The Home Office’s enforcement teams have been met with protests to hamper its operations.

According to a Telegraph article published on 2 May, the teams had to postpone moving asylum claimants after “dozens of people” surrounded the coach.

The protesters “placed electric bikes under its front and rear wheels and punctured its tires,” forcing the Home Office to send a replacement vehicle. 

Over 100 officers from the Metropolitan Police dispersed protesters, arresting 45 who assaulted officers while obstructing the coach. 

“We will continue to remove those with no right to be here,” said Home Office Secretary Cleverly. 

He added, “No amount of chanting, drum banging or tyre-slashing by a noisy few will prevent us doing what is necessary.”

A spokesperson for the Prime Minister also urged the protesters to allow immigration officers to do their jobs. 
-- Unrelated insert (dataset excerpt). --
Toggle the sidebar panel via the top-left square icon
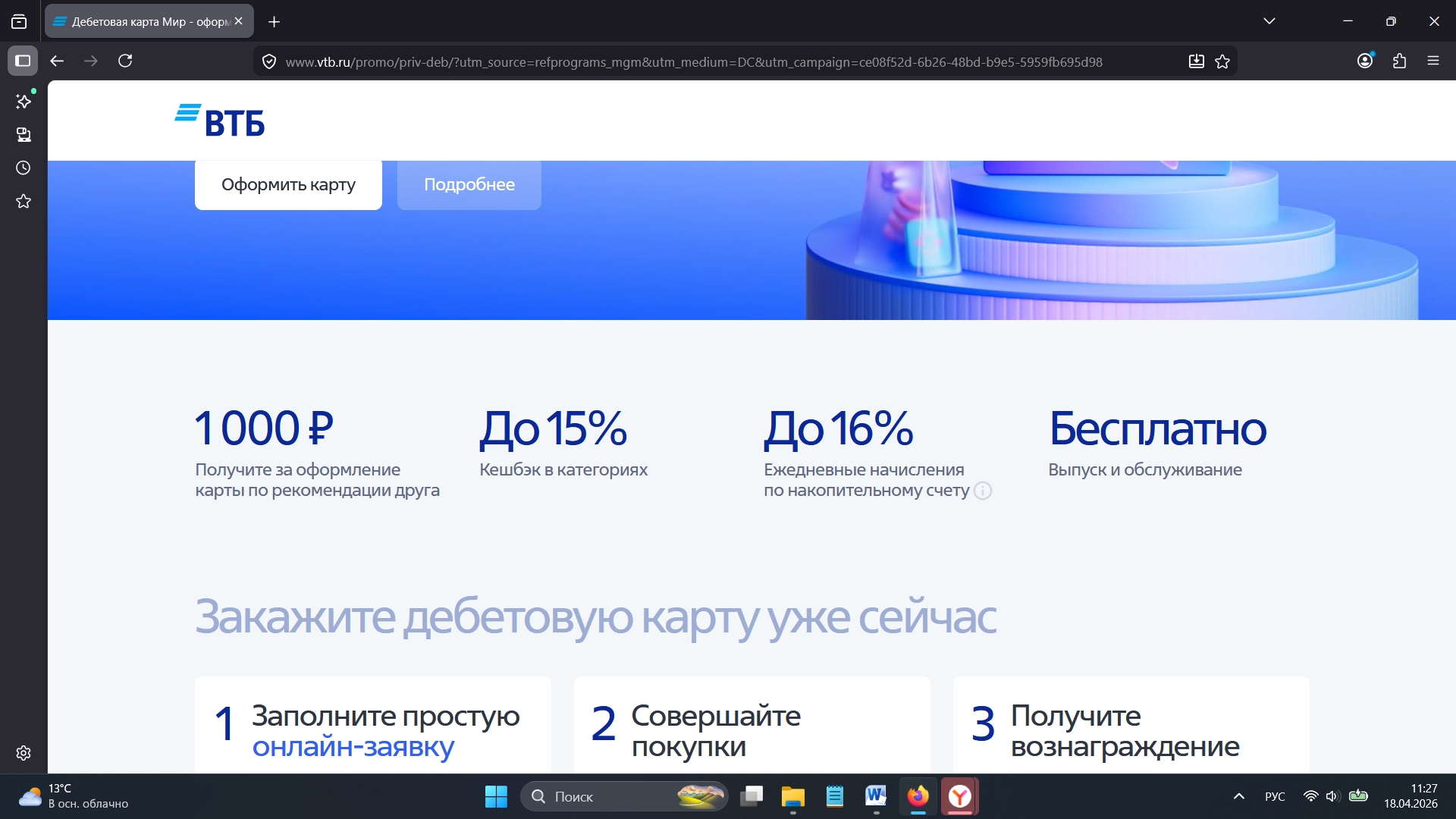The height and width of the screenshot is (819, 1456). pos(23,61)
UK government assures Rwanda is safe

The British government reiterated that the treaty between the UK and Rwanda confirmed that the country is safe for migrants. 

The two countries had signed an internationally binding treaty to strengthen the protection of migrants.

It ensured that Rwanda would not send migrants deported from the UK back to their home country or any other unsafe country.

The East African country has also introduced a strengthened end-to-end asylum system, including a Monitoring Committee to ensure compliance.

“Rwanda has proven time and again” that it can offer asylum seekers a new, prosperous life, including accommodations, education, training, and employment. 

“The country has a strong and successful track record in resettling people,” the UK government said. 

It added that Rwanda has hosted more than 135,000 refugees and is ready to accept thousands more who cannot stay in the UK.